Finally, finally Mad Men has returned. I stayed up to an unwise hour last night watching the premiere, which is probably evident to all my co-workers this morning via the large purple bags under my eyes. I’m very professional like that.
I’m not going to give anything away, I promise! But in the first few minutes of the show, everyone’s favorite ad rep (amongst other things, if you know what I mean), Don Draper, talks about making a commercial tell a story. It’s not just straight-up advertisement, with the same old devices of someone vaguely in your demographic telling you that this product is being mass-produced and -marketed just for you. For thirty seconds, it pulls you in, entertains you strictly for your benefit, and you pay back the favor by listening to the second half of the commercial, which is the standard sales pitch. Apparently it’s Don’s next revolutionary idea.

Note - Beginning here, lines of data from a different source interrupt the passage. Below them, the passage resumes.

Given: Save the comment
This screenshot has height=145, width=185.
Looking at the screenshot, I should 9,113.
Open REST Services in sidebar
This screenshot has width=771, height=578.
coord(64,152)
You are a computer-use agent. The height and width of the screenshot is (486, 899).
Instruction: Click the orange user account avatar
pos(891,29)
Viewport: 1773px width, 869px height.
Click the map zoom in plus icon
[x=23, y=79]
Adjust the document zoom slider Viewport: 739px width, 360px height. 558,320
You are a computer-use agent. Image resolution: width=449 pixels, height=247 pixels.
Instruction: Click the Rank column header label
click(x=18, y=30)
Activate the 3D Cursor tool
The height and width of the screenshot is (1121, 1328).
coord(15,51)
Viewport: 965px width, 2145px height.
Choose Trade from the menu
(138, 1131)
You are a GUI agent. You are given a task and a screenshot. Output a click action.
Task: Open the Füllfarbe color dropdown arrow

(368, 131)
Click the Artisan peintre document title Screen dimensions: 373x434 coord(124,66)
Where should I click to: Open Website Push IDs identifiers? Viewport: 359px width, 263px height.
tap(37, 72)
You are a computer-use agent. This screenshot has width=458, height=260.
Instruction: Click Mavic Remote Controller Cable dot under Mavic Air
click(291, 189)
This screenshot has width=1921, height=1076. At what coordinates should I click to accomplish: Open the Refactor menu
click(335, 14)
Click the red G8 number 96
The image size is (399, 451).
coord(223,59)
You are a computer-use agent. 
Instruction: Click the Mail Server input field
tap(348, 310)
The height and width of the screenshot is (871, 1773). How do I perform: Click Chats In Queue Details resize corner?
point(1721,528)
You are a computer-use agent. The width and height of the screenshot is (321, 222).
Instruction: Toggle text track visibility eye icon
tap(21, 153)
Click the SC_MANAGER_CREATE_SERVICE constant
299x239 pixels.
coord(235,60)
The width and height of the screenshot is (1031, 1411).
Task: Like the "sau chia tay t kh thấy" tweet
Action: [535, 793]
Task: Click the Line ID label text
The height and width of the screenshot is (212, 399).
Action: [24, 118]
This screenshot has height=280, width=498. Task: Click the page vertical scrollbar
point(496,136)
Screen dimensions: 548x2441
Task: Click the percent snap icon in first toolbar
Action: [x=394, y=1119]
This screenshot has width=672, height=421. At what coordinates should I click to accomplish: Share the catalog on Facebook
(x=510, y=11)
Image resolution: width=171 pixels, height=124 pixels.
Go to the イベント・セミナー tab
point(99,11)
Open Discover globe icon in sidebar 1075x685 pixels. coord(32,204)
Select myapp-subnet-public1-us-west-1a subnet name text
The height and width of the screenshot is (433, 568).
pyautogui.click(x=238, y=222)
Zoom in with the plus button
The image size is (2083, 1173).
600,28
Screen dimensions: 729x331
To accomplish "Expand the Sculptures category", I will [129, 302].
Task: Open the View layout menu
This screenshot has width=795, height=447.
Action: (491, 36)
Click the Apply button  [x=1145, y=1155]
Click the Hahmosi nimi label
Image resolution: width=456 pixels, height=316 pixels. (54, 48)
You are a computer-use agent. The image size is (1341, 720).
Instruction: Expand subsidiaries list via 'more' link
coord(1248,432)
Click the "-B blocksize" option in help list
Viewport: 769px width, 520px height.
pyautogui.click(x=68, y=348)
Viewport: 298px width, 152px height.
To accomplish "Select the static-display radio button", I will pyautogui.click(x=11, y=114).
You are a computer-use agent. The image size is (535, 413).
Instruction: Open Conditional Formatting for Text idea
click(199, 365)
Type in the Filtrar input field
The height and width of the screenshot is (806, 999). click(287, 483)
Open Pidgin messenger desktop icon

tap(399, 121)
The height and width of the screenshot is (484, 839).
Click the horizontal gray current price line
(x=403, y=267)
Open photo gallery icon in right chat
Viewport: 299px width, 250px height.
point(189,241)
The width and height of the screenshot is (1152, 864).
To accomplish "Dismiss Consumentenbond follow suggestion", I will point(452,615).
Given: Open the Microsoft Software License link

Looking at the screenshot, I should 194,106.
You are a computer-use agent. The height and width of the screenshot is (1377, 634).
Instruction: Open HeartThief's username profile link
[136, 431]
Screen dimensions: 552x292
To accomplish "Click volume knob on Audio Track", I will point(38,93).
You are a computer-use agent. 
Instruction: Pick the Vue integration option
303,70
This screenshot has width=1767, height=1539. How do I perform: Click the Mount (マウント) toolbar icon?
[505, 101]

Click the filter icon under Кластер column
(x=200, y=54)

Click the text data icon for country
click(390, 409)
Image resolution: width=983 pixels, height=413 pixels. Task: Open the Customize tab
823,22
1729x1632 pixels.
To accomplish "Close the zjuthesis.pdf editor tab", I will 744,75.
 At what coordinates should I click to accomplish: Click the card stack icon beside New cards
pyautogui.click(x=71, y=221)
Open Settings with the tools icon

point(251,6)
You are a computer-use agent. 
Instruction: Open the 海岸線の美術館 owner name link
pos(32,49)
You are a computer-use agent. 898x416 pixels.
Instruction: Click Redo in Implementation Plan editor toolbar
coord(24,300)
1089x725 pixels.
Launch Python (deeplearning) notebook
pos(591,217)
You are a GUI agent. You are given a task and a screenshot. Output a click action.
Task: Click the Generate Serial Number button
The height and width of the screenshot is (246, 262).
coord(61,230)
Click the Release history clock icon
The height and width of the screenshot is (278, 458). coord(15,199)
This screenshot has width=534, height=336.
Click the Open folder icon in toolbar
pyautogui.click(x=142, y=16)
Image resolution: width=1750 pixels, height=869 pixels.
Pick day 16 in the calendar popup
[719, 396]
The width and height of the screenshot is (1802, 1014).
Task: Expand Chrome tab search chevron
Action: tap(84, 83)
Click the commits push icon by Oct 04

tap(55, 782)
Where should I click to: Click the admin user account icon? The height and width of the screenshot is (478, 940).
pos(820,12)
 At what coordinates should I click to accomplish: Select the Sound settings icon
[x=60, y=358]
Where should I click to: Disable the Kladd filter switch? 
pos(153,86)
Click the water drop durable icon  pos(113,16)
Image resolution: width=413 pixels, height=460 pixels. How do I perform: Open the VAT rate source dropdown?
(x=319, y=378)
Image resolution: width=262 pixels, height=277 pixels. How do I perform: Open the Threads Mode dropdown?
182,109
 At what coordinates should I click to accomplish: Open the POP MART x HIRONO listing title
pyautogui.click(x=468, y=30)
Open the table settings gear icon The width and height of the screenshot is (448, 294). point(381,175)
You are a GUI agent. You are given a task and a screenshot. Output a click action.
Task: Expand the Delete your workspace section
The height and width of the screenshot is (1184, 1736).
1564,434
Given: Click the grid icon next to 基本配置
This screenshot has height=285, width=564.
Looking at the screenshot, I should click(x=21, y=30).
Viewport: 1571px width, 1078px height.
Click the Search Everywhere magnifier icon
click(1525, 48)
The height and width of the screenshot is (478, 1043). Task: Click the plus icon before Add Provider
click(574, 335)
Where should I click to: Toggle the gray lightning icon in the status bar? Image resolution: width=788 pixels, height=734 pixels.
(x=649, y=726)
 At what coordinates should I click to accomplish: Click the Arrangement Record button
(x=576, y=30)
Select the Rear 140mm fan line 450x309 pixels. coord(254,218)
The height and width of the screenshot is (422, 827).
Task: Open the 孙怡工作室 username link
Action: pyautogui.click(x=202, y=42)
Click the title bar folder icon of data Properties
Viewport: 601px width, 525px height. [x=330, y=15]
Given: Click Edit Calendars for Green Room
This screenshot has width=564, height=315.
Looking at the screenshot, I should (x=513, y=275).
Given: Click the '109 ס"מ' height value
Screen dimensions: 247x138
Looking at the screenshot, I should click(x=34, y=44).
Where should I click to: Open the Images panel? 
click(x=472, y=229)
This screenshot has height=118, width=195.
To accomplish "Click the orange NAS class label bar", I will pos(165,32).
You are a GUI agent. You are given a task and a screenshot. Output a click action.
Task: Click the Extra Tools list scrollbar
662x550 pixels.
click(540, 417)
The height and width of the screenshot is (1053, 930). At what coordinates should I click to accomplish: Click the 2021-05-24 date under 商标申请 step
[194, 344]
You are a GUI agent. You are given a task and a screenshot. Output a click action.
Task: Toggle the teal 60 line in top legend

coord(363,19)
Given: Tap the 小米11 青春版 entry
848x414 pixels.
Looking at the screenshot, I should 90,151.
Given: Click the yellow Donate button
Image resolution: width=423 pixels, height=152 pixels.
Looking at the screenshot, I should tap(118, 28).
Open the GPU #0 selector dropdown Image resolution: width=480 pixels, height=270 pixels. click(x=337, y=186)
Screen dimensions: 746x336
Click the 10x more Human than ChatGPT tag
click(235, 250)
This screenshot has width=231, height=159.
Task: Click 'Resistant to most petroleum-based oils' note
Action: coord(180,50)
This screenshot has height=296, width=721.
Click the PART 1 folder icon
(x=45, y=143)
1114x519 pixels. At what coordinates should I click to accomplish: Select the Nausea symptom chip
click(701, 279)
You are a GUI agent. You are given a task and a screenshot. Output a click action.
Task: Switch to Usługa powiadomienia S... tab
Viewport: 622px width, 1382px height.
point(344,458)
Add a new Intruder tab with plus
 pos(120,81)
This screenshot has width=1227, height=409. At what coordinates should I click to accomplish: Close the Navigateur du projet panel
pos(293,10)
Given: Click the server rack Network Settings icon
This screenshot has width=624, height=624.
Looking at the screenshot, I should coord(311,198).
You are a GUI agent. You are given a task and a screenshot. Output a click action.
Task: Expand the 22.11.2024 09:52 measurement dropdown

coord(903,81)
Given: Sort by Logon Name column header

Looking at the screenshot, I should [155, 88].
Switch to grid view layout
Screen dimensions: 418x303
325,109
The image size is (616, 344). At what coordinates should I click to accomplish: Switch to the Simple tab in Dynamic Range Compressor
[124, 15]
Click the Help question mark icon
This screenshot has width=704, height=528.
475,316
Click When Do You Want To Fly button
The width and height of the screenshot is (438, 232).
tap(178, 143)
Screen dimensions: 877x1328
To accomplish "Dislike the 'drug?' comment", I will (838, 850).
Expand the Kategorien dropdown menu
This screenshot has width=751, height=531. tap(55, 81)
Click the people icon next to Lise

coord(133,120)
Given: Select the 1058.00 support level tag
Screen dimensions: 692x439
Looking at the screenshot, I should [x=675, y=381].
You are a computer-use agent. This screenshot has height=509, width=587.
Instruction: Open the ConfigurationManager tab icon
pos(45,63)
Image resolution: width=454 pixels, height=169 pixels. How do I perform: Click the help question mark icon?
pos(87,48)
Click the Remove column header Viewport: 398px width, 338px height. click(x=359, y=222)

I always loved perfume ads – both print and television—for the same reason. They can’t tell you how the perfume smells in a picture or through your tv set, so instead they tell a story. I know now it’s all about branding and company image and very well-researched things like that, but when I adored these several years ago it was for the gorgeous, tan models doing improbable and glamorous things like dancing in train stations, running through grassy expanses in the rain, or riding horses in silk evening gowns. It’s thirty seconds of escapism, breaking up the other two minutes of toilet paper and burger commercials. And, of course, advertising becomes a national focus during the Super Bowl every year, proving that when ads tell a story or make a joke instead of just pushing goods, the audience can actually enjoy them.
Marketing for a theatre, I thought, would be the easiest thing of all to sell. The story behind the advertisement is built in, so good plays will always have good marketing with very little effort involved, so your average marketing intern will only have to worry about staying true to the play being sold. Alas, I was wrong.
We’re trying to tell a story with our marketing, of course, but the challenge is in finding a way to condense an entire play into an image, or a short series of images, while intimating what kind of audiences would and wouldn’t like the play and hinting at what the story is about without giving away too much. All of this, of course, on a modest budget so we can spend our money on making our plays great, rather than cramming bigger audiences into sloppier plays. I have been shocked by how much a print ad costs, scandalized by how difficult it is to create a 50-word summary of a 100-page play, and appalled at how many great ideas don’t pay off for unknown reasons. My experience with marketing was, I thought, pretty comprehensive, but it turns out that in the real world my ad audience isn’t made up of eager and open-minded college students and publicity isn’t as cheap or easy as printing flyers and canvassing the entire campus in an afternoon.
It’s not frustrating so much as it feels unfortunate to think of all the people who will miss these plays but would have loved them if they’d come. I keep wanting to stand on a mountaintop somewhere above the San Gabriel Valley and shout through a bullhorn, “No, really! You’d like it if you came and saw it! We have discount days!” But of course, the town-crier routine has gone technological, which as you can imagine is not easier. But we have rounded up e-mail lists of excited patrons, willing media outlets, and special groups that might be interested. Ticket sales have been pretty stellar this season, thanks to exciting plays by talented playwrights, fantastic actors, and of course your friendly marketing team. So this will be my personal mountaintop: GO! Come see a play. Let us tell you a story, and at the end there won’t even be a pitch for greasy food or deodorant. I’m not saying we’re more brilliant than Don Draper…but I bet he would’ve wished he had something as great as Boston Court to advertise for.